Telegram Hit With $18.5 Million SEC Fine and Set to Return $1.2 Billion to Investors as it Dissolves TON Project
Pavel Durov’s grand crypto dreams for his Telegram crypto project are coming to an end with the civil settlement with the SEC and a promise to return billions to investors.
Telegram, the world’s leading social messaging app, has agreed to pay an $18.5 million in a civil penalty to resolve criminal charges over an unregistered digital token offering. The company has also promised to return over $1.2 billion to investors, which remains unspent from the $1.7 billion that it raised through its ICO (initial coin offering) in 2018.
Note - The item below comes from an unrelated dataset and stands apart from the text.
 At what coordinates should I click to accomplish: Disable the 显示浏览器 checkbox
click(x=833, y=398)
The regulator turning up the heat
On Friday, the US SEC (Securities and Exchange Commission) said that it had received court approval of the settlements with Telegram and its owned subsidiary TON Issuer Inc., to resolve charges over the company’s unregistered offering of digital tokens commonly identified as grams that violated the federal securities laws.
Now Telegram has up to four years to pay investors and 30 days to pay SEC’s penalty. As part of that agreement, the UK-based company must also notify the SEC in case it wants to issue another digital coin within the next three years.
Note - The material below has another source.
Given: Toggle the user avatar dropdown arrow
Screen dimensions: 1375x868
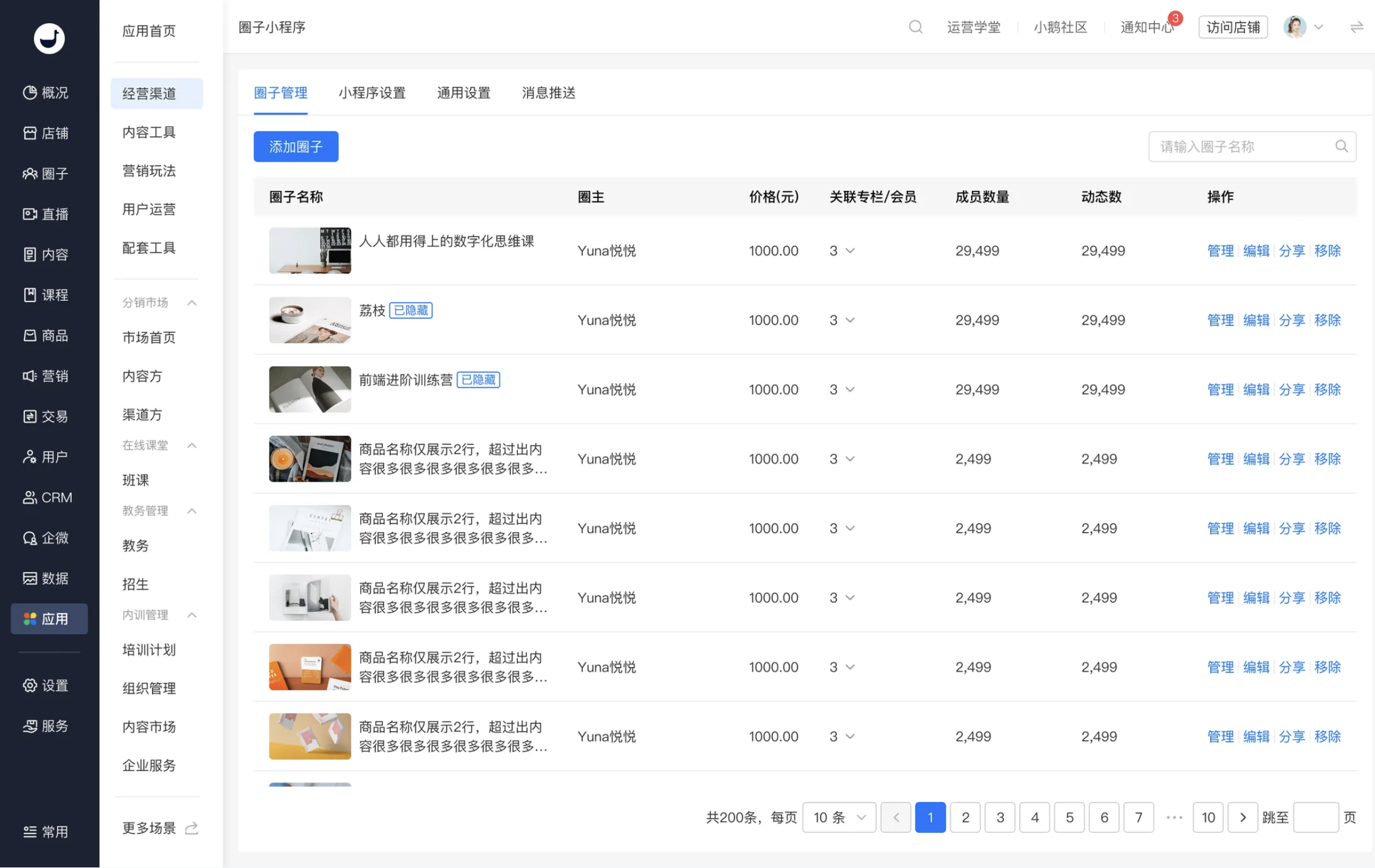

The settlement between the Telegram and the SEC brings to an end the months of a long legal battle between the two parties, which started when the SEC filed a legal complaint with Telegrams back in October 2019.
The rise and fall of Gram crypto project
Telegram officially abandoned the Telegram Open Network (TON) cryptocurrency project on May 12, 2020. The firm unveiled the project with its ICO in 2018 in an effort to monetize the messaging platform that has over 400 million global users.
In October 2019, the SEC sued Telegram alleging that the firm had raised capital through the sale of 2.9 billion Gram tokens to finance its business. However, Telegram lawyers tried to defend the ICO by arguing that the firm was not selling gram cryptocurrency, but was rather planning to issue grams that would be minted within the company’s network. In March, the US District Court for The South District of New York sided with the SEC at all steps preventing Telegram from launching its TON network.
So far, Telegram has no luck and this explained the reason why the company went ahead and stopped the TON project. Although the official TON network is inactive, community developers and validators unveiled a fork of TON known as Free TON in the previous month.
This case and settlement could have greater implications for other simple agreement for future tokens (SAFT) raise, particularly for those projects that have yet to launch.